**Passage provided**.
━━━━

Things need to change and sitting on our hands and saying that changing the system in any way won’t work is extremely counter productive.
Also, it has become clear that capitalism can’t maintain democracies for all that long. It’s not a stable system. The few accrue wealth and property and create oligopolies which destabilize the systems we depend on, leading to the slow decline of social and liberal democracies worldwide. Capitalism needs to go.
Edit: Basically what I’m saying is that you don’t know the definitions of the words you are using. “Communist states” are largely not communist. They are often state capitalist or some degree of a planned economy. The workers don’t own squat. Most socialists I know don’t argue in favor of anything similar to china or the soviet union, but actual democratic socialist states. While many want revolutions we also generally work towards reforms and unionizing since a revolution requires some popular support.
All positive aspects of liberal states are socialist policies implemented by socialist politicians or forced through by unions. Usually unions. I therefore personally favor forms of socialism that lean into the union part such as syndicalism. Might be worth having a look at that if you want to learn what socialism is.
Bernie style.
Socialism and capitalism aren’t diametrically opposed. Functionally socialism is just capitalism + egalitarianism. If capitalism can go to the moon… socialism prevents everyone from drowning. They aren’t mutually exclusive.
I agree that socialism “doesn’t scale”, but that’s due to the nature of markets. TLDR you simply cannot trade globally without the mechanics of capitalism coming into play. Like the beginning section of Karl Marx book was explaining how the economics of one region could directly cause a famine in a completely separate region.
IMO communism will only work in a society that enacts it peacefully. A violent revolution inevitably costs skilled individuals and inherently creates detractors. 90% of the challenges in a capitalist society will still exist in a communist one. The less traumatic the transition the better positioned society is for immediate success.
Most socialists are against capitalism while a lot of them ooh and ahh over a coffeemaker they just got off amazon. The people bitching here in this thread are using capitalism to do it. I really think we can have a world where communities and the government help each other, it doesn’t have to be like it is now. It actually has been pretty good in some portions of the last 100 years. Definitely not perfect though. A democracy sucks, but it’s the best option there is.
You hate capitalism, yet you participate in it. I am very intelligent
A democracy sucks, but it’s the best option there is.
Democracy is a terrible form of government; until you consider the alternatives.
You fucked up the quote and don’t actually support true democracy, just representative democracy, all while conflating democracy with liberalism like they’re inseparable concepts.

━━━━

**Given material**.
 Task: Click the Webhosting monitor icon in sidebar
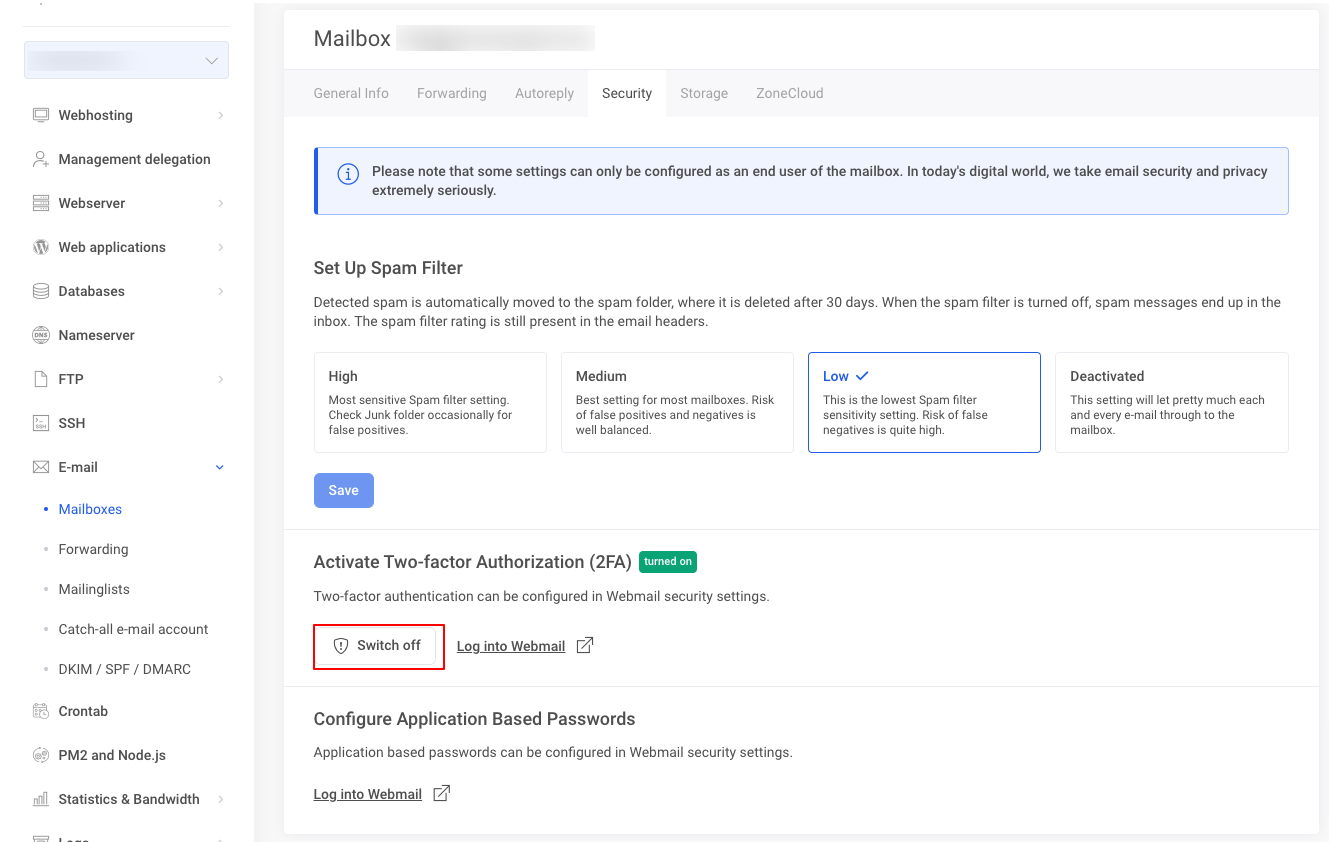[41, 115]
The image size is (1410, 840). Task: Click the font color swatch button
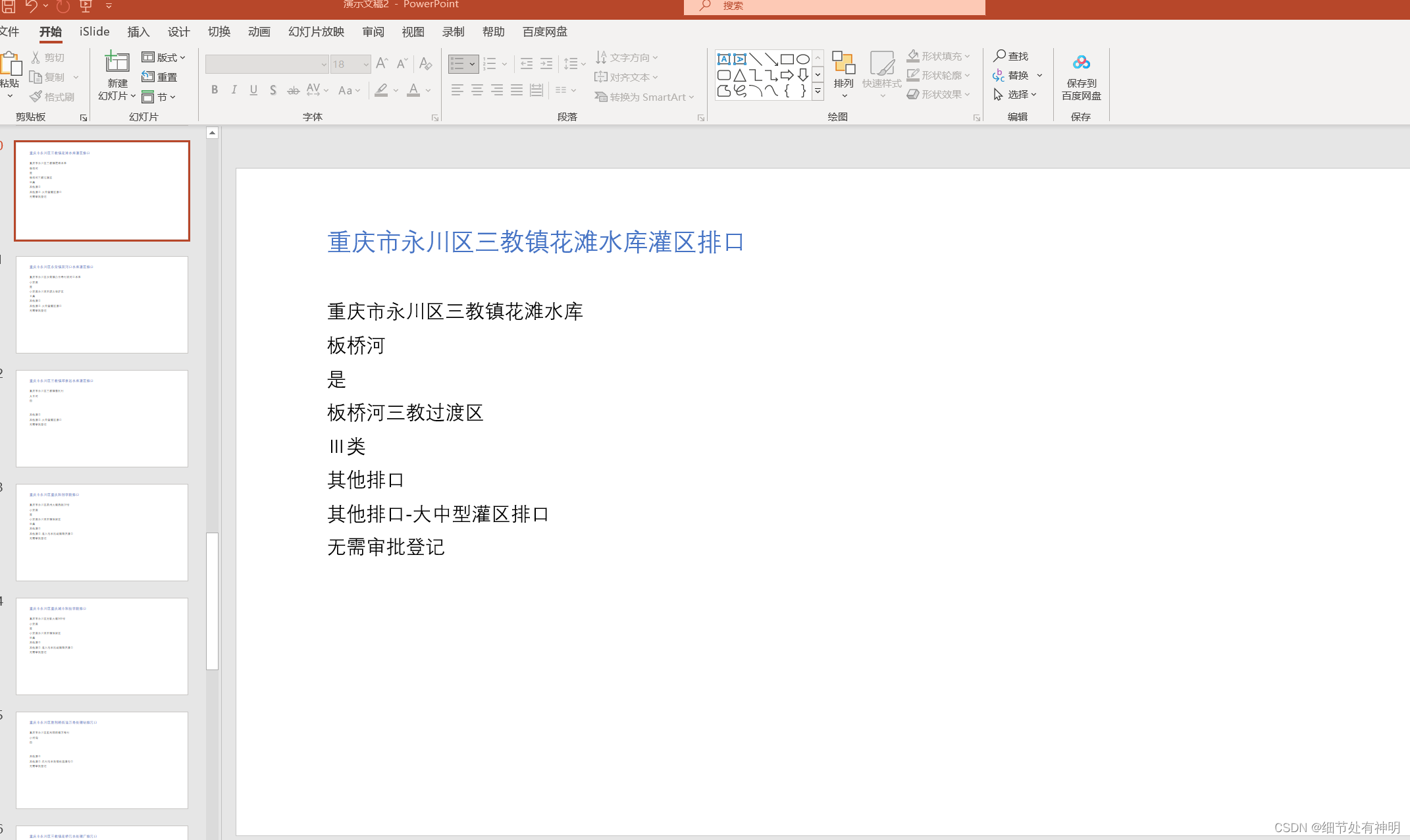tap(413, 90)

━━━━

**Written exercise 1**.
Translate this sentence from the discussion of capitalism and socialism into Spanish: "Socialism and capitalism aren’t diametrically opposed."
**Written exercise 2**.
Write the next few lines of the discussion of capitalism and socialism, starting after its final reply.

**Right answer 1**.
El socialismo y el capitalismo no son diametralmente opuestos.

**Right answer 2**.
I’m going to have to ask this again it seems. Where has 100% socialism worked for longer than 10 years for a country?
it’s confounded by the US, a powerful state, being deeply ideologically opposed to socialism. Maybe shit would have worked without the US sabotaging it
If a system cannot defend itself from the influence of foreign interest, it can’t function on the world stage. That’s like saying a motor design would work without friction or thermodynamics sabotaging it. It implies there are still problems that need to be ironed out before the system is rolled out.
Capitalist countries have problems defending themselves as well. Maybe that’s not the system’s problem.
I don’t know if any political system would stand up to a concerted effort to sabotage it. If socialism was the dominant paradigm and some small country tried to do capitalism, it very well might have been sabotaged. It wouldn’t follow to say capitalism can’t work after shooting all the leaders and buying all their media
The thing about capitalism is that it excels at concentrating power into relatively few hands, which makes it much easier to direct resources for specific goals.
But that’s not really the point. The point is that the conditions of the world are what they are. If your system requires the conditions to be otherwise in order to succeed, you either need to secure those conditions first or abandon the system.
As we saw with the USSR, the opposition from the US helped turn it into a corrupt oligarchy. The efforts to secure a strong socialist state just made their resources easier to divvy up.
That’s not to say I disapprove of socialism and endorse capitalism. But we cannot ignore the material conditions in the world. Any improvement needs to take them into consideration, and have the ability to deal with them.
Aye. If we could get a global leadership to fix tax havens and regulate for sustainable praxis we’ll get closer to the fully automated gay socialist space communism we all would enjoy.
You could lazily ask that question or you can actually read about how anarchist and communist societies are formed and destroyed (hint: often by outside armies when theyve only just begun). Capitalism clearly doesn’t work for anyone but the rich & powerful, so we need to try something different. No one has The One True Answer, we have to build the new world starting from where we are.
I agree that social democracy would be a big improvement over the terribly cruel form of capitalism we have today. I would make further changes than just that, but we can choose not to fight each other at least until we get that far. Organize together instead of infighting.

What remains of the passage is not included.